In case you missed it, Elizabeth Minkel is bothered by “ICYMI”:
I’ve lost track of the number of times I’ve seen someone apologize for sharing something “old” that was published 48 hours prior. I’ve lost track of the number of times I’ve seen something interesting and completely un-timely and thought about sharing it, only to stop myself when I noticed it had been published a year or two ago. And I’ve lost track of the number of times when I’ve seen a piece – or, for that matter, written a piece – that seems to fall flat because it came out a week or two after the bulk of an internet maelstrom.

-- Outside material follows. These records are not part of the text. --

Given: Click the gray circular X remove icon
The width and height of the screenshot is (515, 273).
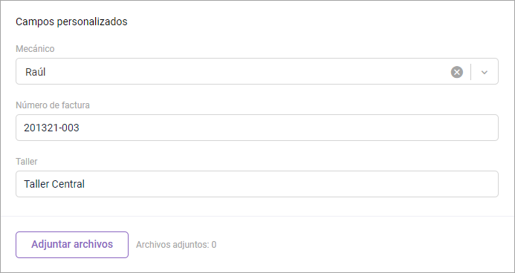Looking at the screenshot, I should 456,72.
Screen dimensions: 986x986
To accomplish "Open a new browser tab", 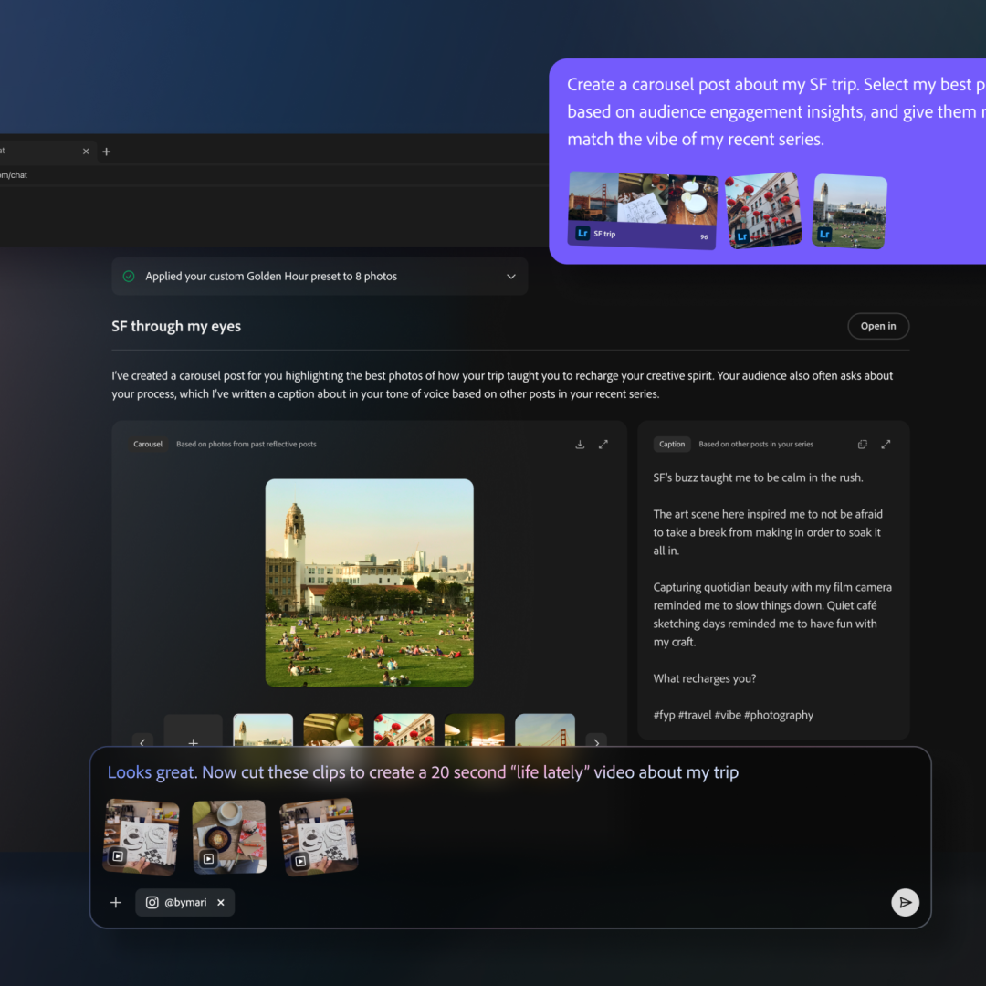I will point(107,152).
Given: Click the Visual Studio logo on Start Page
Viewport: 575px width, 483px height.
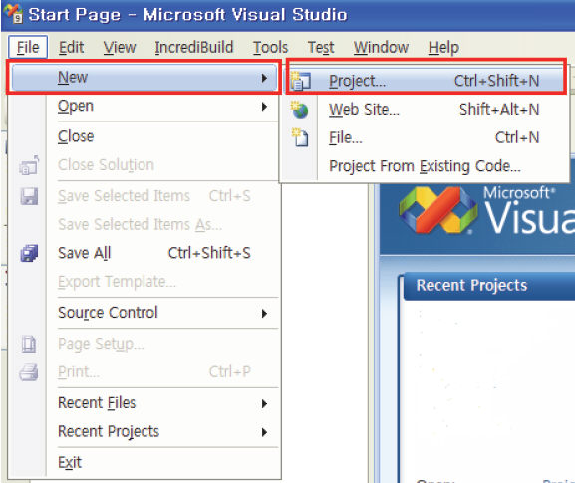Looking at the screenshot, I should point(438,210).
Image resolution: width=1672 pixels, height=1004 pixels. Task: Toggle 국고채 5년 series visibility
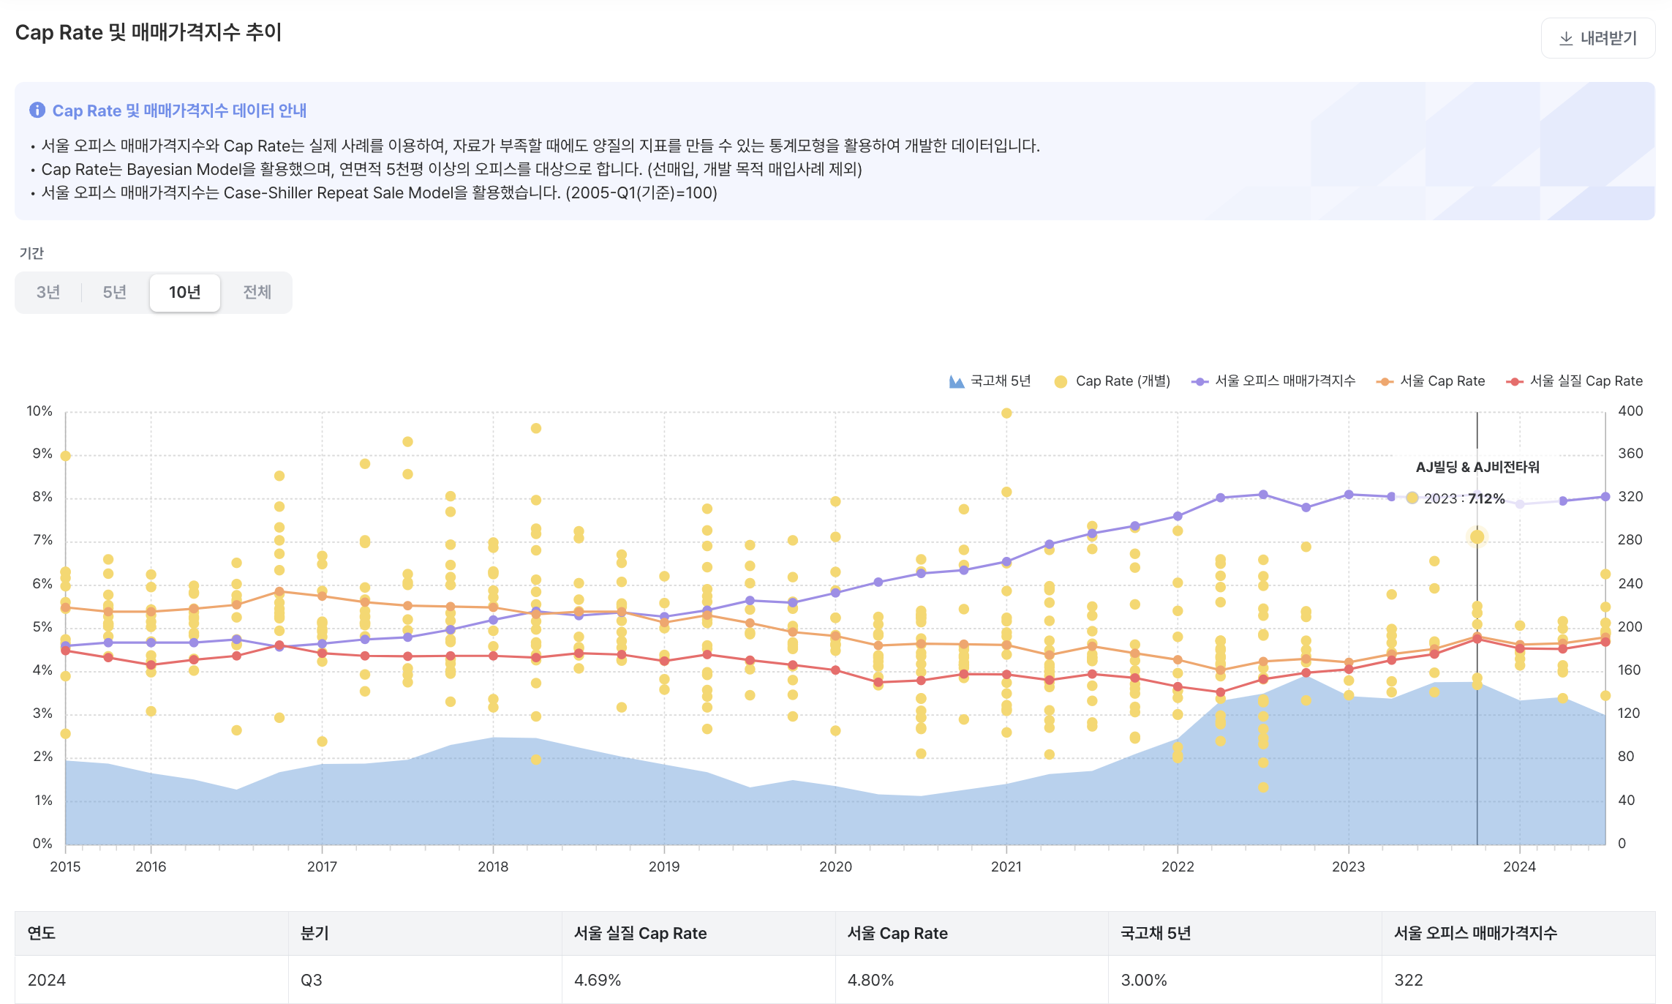[1001, 381]
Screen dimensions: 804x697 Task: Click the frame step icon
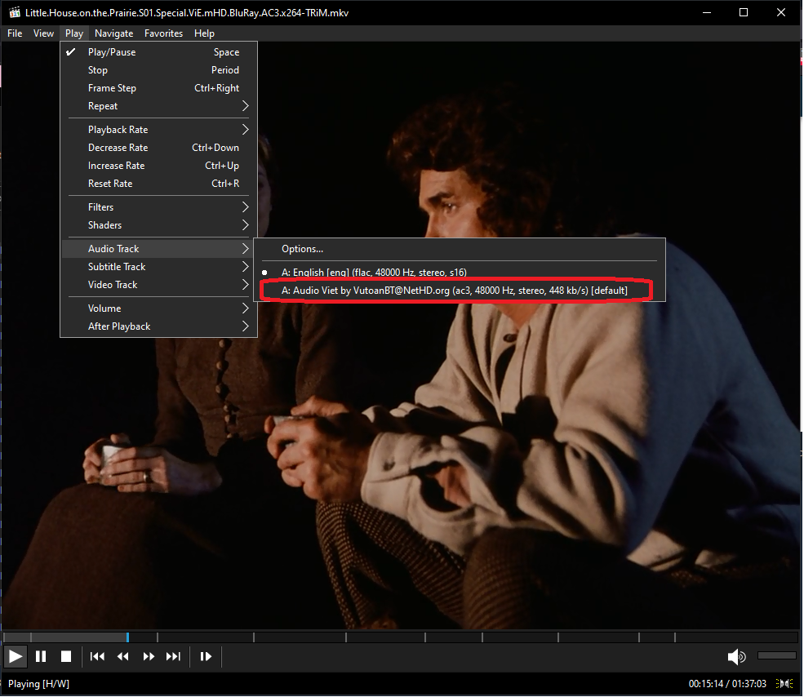tap(206, 657)
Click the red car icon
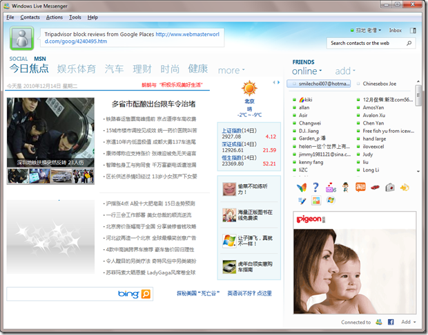 coord(375,187)
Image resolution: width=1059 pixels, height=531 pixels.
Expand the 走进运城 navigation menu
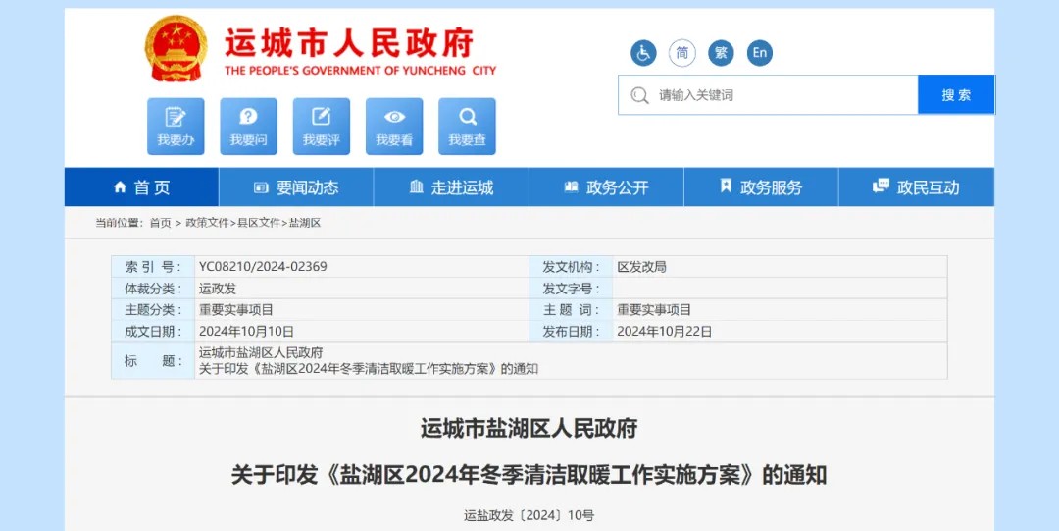coord(451,187)
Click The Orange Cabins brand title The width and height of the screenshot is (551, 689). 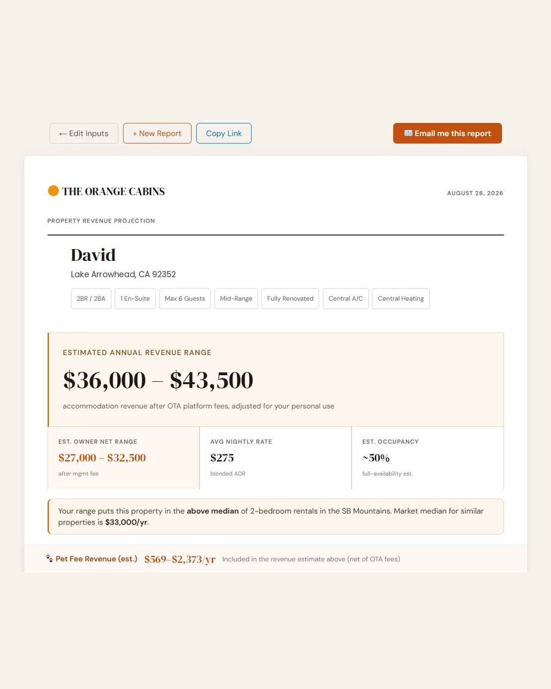113,191
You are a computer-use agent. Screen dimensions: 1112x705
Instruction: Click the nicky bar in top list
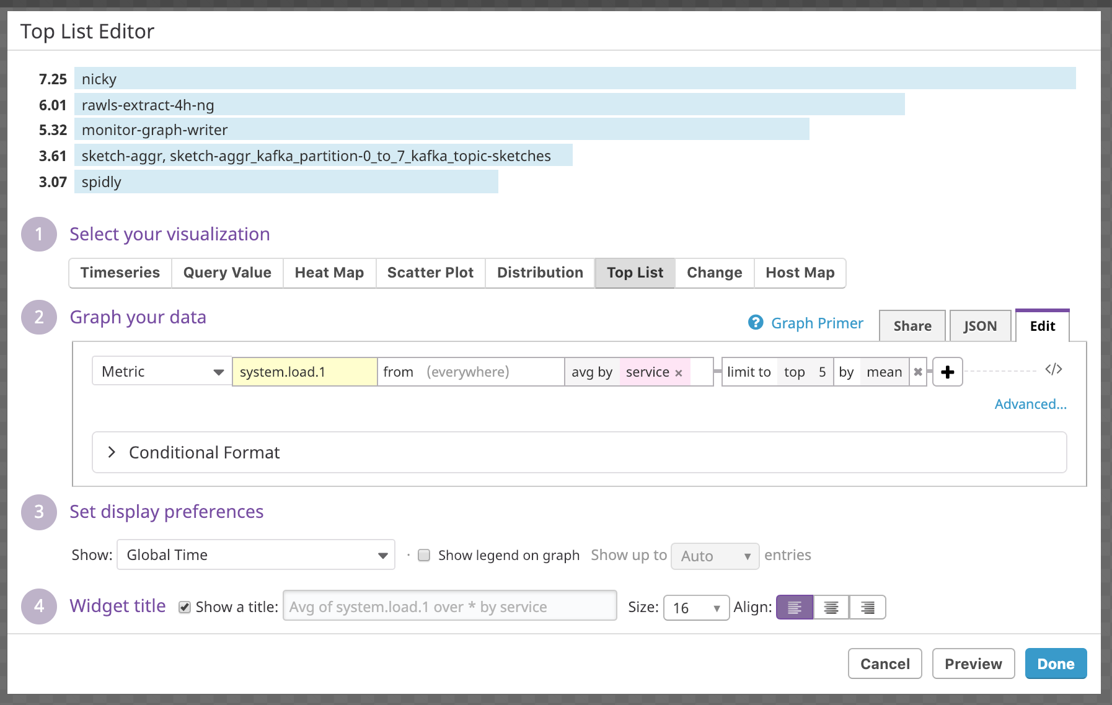pos(575,79)
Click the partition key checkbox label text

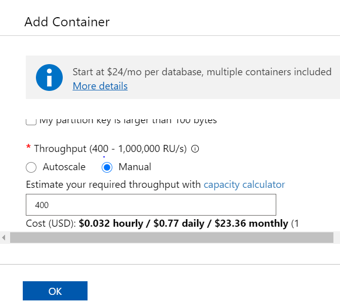[x=128, y=121]
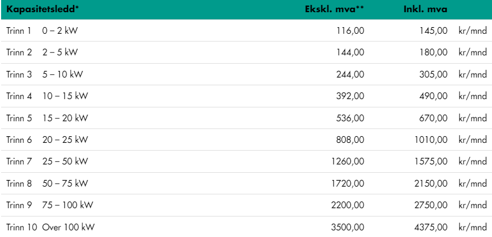
Task: Select the Trinn 8 50 – 75 kW label
Action: 47,183
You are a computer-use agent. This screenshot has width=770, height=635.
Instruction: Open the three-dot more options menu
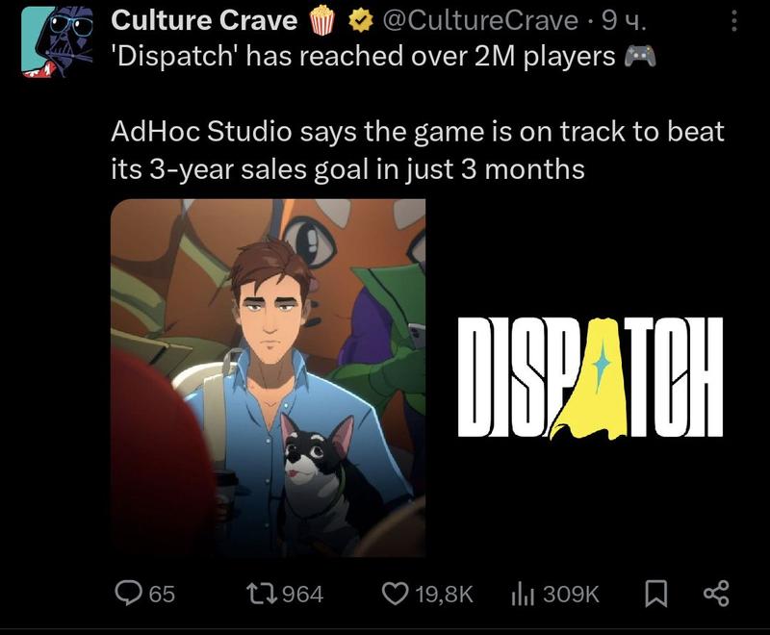point(734,21)
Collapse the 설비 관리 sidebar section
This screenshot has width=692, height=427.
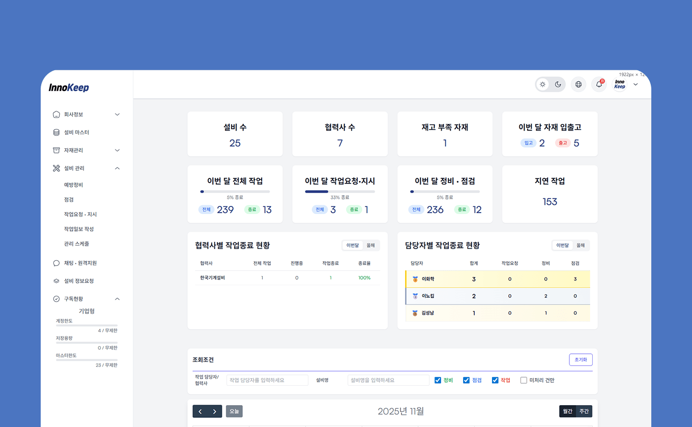tap(117, 168)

“In Case You Missed It” makes the feeling explicit. It’s hard for a lot of us to fight the compulsion to stay up-to-the-minute – in reality, it’s impossible, but it somehow seems achievable. ICYMI makes staying connected feel like a constant game of catch-up, like finding things at a slower pace warrants some kind of disclaimer.
I’m not the first to complain about the unrelenting pace of information online, or the method of its delivery.
“The Stream,” the chronological endless scrolling nature of the present web—one new notification, one new notification – rose to prominence about five years ago. Alexis Madrigal wrote beautifully about our sense of time online last December, the valorization of “nowness,” how the next tweet inherently trumps what came before it: … We feel overwhelmed because we crave endings, and the Internet has no end. “And now, who can keep up?” Madrigal writes. “There is a melancholy to the infinite scroll.” ICYMI is a tacit acknowledgement of that psychological finish line, always being moved an inch more out of reach – I can feel it now, chipping away at me.
The Dish makes a habit of posting new material as quickly as possible after its publication, to bring you the freshest yet most comprehensive take on an issue. If we get around to certain pieces too long after their publication date, we often pass on them. But that drive towards nowness is balanced by our constant linking back to material from the archives, to feature the old alongside the new.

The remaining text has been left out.